HTML page title shows raw mathjax
https://math.codidact.com/questions/278174
When someone includes TeX-like math between dollar signs ($) in a title, the title renders nicely but the HTML title renders raw (with the dollar signs and all). The latter is terrible for readability — and, I assume, screenreaders. This affects, presumably, wherever the HTML title appears: browser tab/window titles, search-engine results, etc.
Can we do anything to convert the mathjax into something that won't look confusing in a title? Or is this something to live with and/or avoid?
That should be doable. The HTML title can be modified by JavaScript, so one could after rendering the title, set the HTML title to the title.
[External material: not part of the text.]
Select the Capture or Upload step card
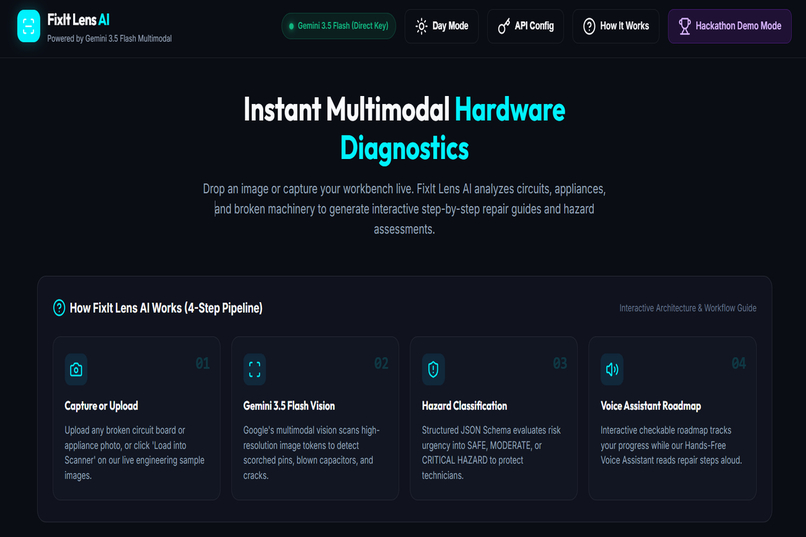Image resolution: width=806 pixels, height=537 pixels. click(137, 418)
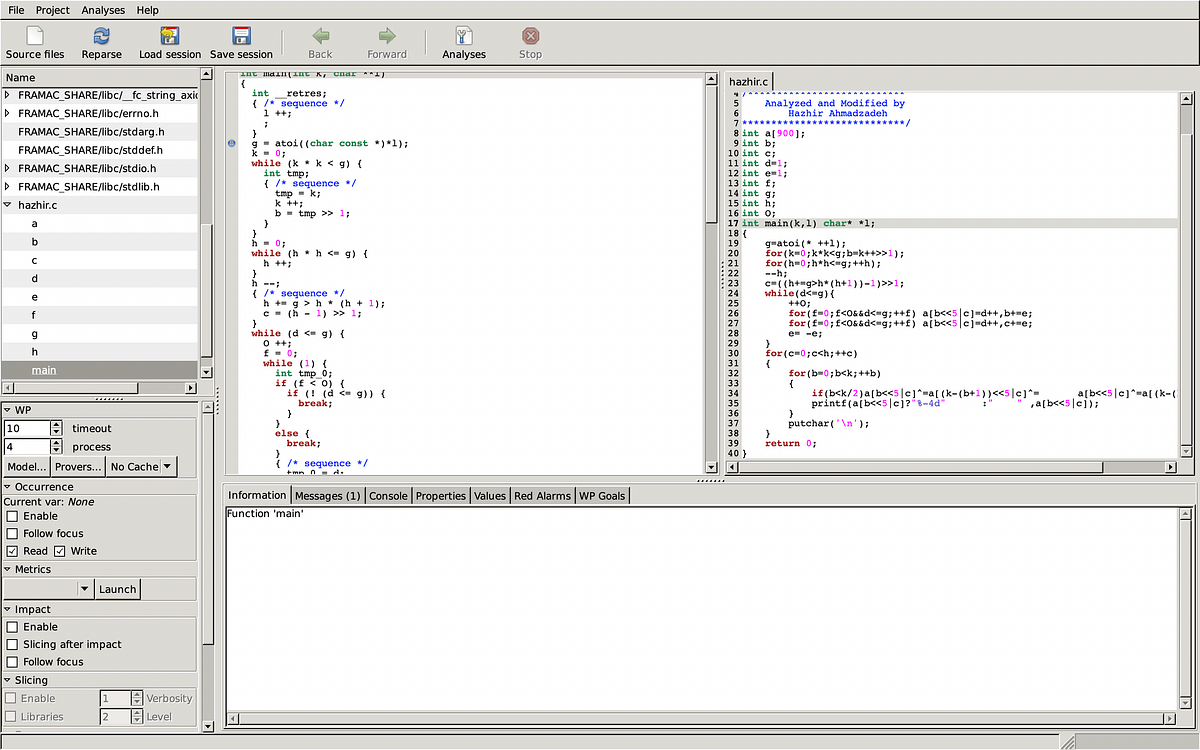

I now think it might not be doable. MathJax replaces $text$ with a series of HTML tags using CSS. That's not something that can be used in the page title. The page title is pure, unformatted text, I think. I searched and did not find a way to add formatting to the title tag.
Math.SE seems not to do it too (for example https://math.stackexchange.com/questions/21199/is-frac-textrmdy-textrmdx-not-a-ratio).
This means that for example search engines will have to live with this too. Google seems to strip some elements away though from the title, kind of alleviating the effect. See for example https://www.google.com/search?q=Is+dy%252Fdx+not+a+ratio
We could probably sanitize the page title a bit in order to improve. I could look into it. But first I would check if Google doesn't already do it for us too.
Yes, google sanitizes titles by its own:
https://www.google.com/search?q=Why+does+the+decimal+expansion+of+have+this+neat+pattern%3F+site%3Amath.codidact.com
when displaying search results.
Maybe we should discourage/replace wherever possible $$ expressions in titles.
Currently I'm searching for the equivalent of a screen reader for blind people for mathematical expressions. I want to know what they are doing with this kind of content.
Thanks for looking into what screenreaders do with math. That's gotta be a hard problem and now I'm curious.